Where would I look first?

Almost every source on beginning genealogical investigation urges the beginner to start with his own records and those found at home. Before starting your search, I suggest looking at the FamilySearch Research Wiki. You will probably end up searching your own home for records, but I think it is important to get some basic instruction before gathering records. You may not even recognize a valuable record unless you have some understanding about what you are looking for.

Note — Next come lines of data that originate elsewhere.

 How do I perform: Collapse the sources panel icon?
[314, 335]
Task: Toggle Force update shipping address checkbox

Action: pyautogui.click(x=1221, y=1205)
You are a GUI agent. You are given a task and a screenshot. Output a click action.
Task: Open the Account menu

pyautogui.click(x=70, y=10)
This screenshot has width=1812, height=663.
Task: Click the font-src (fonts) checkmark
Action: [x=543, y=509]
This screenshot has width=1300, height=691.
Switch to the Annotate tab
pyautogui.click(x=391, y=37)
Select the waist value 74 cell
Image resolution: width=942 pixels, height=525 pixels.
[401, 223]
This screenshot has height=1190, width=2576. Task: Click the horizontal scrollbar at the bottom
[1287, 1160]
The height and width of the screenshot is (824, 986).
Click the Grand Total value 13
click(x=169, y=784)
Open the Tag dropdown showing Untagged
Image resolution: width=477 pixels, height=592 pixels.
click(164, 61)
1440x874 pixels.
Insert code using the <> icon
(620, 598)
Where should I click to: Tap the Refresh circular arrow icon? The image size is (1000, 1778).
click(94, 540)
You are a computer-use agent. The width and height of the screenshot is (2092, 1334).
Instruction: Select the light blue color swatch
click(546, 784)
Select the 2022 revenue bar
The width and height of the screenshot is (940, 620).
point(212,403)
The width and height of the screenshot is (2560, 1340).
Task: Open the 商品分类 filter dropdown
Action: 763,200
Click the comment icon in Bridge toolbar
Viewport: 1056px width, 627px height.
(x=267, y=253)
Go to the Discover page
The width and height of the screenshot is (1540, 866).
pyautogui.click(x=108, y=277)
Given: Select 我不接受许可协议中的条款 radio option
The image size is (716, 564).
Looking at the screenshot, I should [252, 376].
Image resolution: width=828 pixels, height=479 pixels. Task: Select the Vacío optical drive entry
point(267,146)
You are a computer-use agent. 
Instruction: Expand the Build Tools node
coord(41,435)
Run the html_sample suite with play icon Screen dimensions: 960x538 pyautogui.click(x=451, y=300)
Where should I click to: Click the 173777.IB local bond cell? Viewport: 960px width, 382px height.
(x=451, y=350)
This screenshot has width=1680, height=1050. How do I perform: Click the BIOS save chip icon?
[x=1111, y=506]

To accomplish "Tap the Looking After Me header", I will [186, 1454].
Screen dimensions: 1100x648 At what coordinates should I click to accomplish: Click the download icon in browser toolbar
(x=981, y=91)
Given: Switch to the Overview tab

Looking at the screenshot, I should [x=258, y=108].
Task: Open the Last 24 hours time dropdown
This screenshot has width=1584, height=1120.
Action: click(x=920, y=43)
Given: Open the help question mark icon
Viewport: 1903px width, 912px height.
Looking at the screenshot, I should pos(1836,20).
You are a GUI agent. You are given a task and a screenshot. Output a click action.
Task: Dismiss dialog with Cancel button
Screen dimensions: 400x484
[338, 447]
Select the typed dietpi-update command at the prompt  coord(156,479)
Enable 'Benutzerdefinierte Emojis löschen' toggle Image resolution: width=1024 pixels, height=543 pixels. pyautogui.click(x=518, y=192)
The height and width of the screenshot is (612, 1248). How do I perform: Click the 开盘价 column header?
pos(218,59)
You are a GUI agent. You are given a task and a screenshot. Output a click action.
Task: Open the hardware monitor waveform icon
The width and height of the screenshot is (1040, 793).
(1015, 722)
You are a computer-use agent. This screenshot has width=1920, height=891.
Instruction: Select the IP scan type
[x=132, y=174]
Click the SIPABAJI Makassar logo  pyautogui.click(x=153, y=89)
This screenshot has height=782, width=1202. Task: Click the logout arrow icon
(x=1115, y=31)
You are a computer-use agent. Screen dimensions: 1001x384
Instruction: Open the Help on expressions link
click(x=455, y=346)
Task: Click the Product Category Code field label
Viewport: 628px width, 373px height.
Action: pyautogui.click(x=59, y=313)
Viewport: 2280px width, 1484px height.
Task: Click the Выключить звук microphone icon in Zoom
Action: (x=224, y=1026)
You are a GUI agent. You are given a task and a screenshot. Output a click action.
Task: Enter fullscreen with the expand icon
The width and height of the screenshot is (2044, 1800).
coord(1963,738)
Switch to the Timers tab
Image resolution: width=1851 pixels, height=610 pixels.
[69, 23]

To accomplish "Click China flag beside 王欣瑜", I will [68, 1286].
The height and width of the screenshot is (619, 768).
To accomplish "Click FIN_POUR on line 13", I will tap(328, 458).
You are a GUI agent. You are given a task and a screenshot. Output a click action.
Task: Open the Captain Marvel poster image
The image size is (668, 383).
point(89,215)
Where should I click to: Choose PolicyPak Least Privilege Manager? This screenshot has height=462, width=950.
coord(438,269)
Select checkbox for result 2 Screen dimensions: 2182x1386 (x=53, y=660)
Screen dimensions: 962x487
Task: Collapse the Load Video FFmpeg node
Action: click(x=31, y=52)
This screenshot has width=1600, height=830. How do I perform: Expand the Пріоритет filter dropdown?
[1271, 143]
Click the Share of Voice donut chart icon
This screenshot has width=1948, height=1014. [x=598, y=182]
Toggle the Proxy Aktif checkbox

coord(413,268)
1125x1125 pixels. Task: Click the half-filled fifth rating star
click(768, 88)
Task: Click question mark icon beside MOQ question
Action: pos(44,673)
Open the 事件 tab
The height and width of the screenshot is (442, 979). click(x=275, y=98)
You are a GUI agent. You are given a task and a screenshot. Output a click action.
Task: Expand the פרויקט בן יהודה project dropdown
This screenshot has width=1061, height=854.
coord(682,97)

Here are a list of articles in the Research Wiki that will give some basic understanding of what you are trying to find and how what you find might be helpful:

The first pages I would look at and study would be the Principles of Family History Research. You can use that page to find the link to Identify What You Know. These pages are not long discussions, but rather, they show links to even more pages. As you click on links in the Wiki, you are actually filtering your search. Each time you move one level down in the linked pages you have effectively filtered out other pages of less interest.

An alternative way to enter into the Research Wiki is through the page How to Guess Where to Start. This is a slightly different way of approaching the same topic. Here is another page entitled, How to Begin a Search for Your Ancestor. If you don't like to read all that much, you can find quite a few videos online both free and fee based, that will help you get started. For example, The Midwest Genealogy Center has a video that is called Beginning Genealogy by Ellen Miller. You might also try Tips and Tactics from 50 Years of Research by Gary R. Toms. Another helpful article is Guessing the Easiest to Research Person and Event.

I am the kind of person that usually opens the box, starts to put together the product or get it running and then, after running into problems, finally looks at the instructions. You can do genealogy the same way, jump in and try to find someone, but without some preliminary instruction, you are likely to spend considerable time plowing a field that has already been plowed. I must also admit that I spent more than a few years doing genealogical research before I attended my first conference or even opened a book about genealogy. Unfortunately, some of the work I did back then was as disorganized as you would probably expect it to be. I guess I feel some kind of responsibility to try and get others over the hurdle of beginning in the right way and not having the same set of problems I am still trying to solve.

There is even a page in the Research Wiki called Rookie Mistakes.  All I can say about that article is that it sounds like a description of me about twenty years ago.